WHAT THE TASK ASKS -> Reproduce the lines of the items below, switching "checkbox" to "check box" and leaving everything else unchanged. Omit the pictures from your answer.

--- STORED ROWS ---

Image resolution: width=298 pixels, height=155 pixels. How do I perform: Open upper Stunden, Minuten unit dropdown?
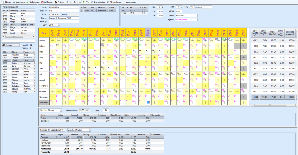pyautogui.click(x=60, y=110)
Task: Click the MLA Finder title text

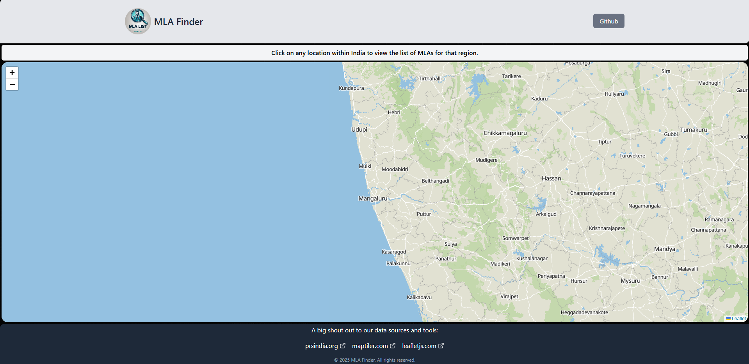Action: click(x=178, y=21)
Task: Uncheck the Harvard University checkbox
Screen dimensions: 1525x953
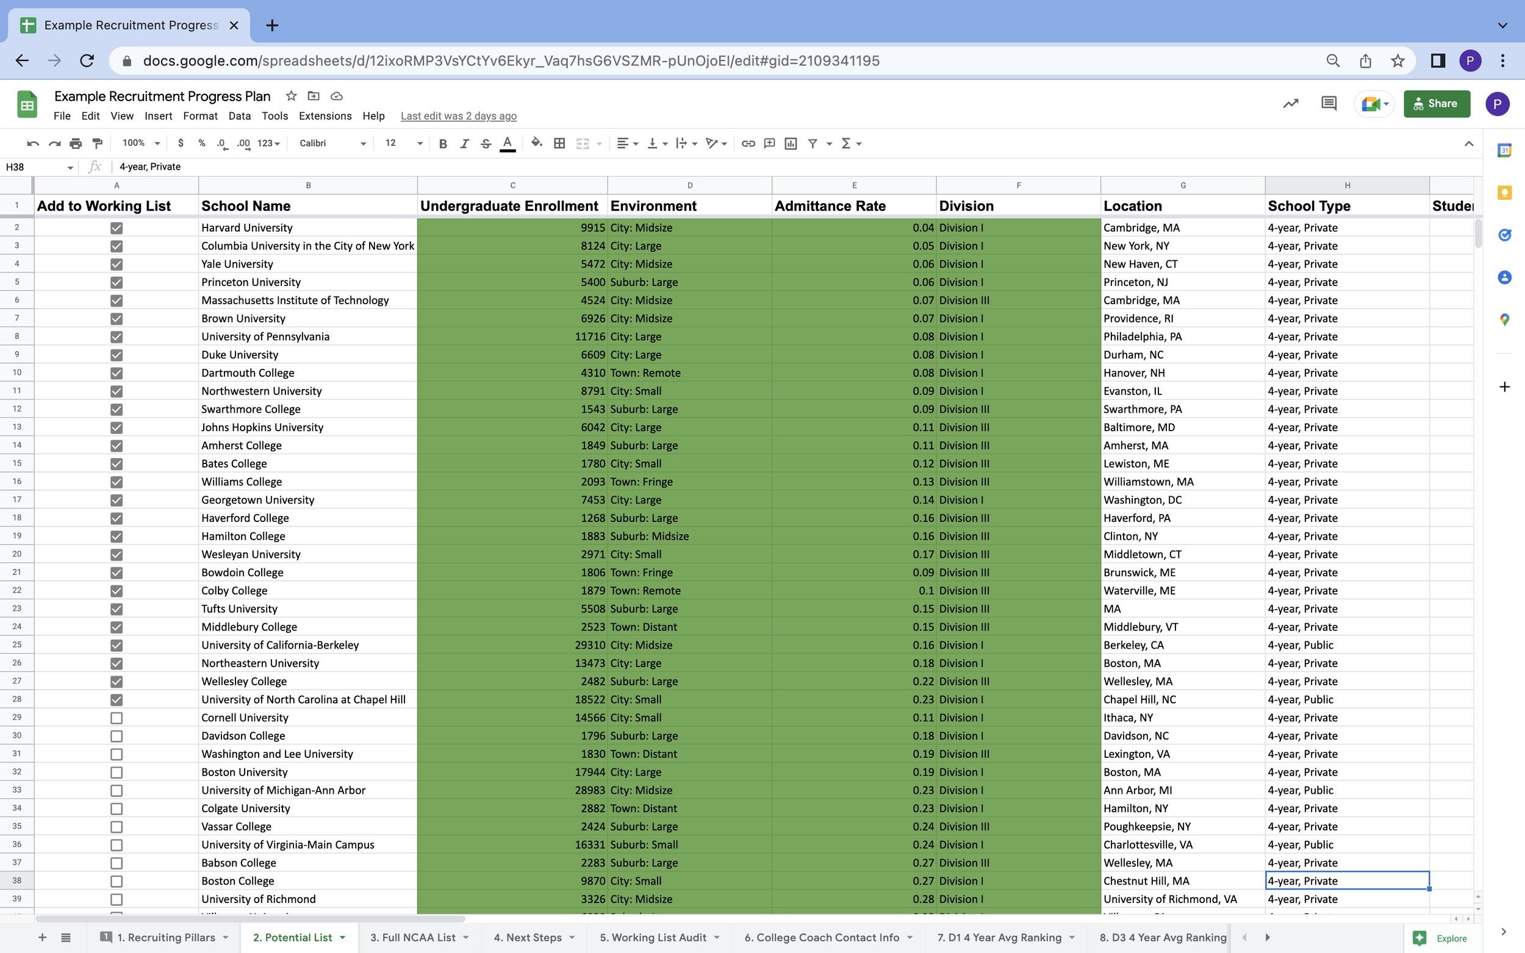Action: point(116,228)
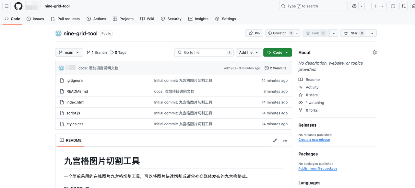Open repository settings gear in About
Viewport: 415px width, 188px height.
tap(374, 53)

---

EXERCISE RESULT ->
Image resolution: width=298 pixels, height=155 pixels. How do I perform: Open upper Stunden, Minuten unit dropdown?
pyautogui.click(x=60, y=110)
Task: Click the MLA Finder title text

Action: click(x=178, y=21)
Task: Uncheck the Harvard University check box
Screen dimensions: 1525x953
Action: point(116,228)
Open repository settings gear in About
Viewport: 415px width, 188px height.
tap(374, 53)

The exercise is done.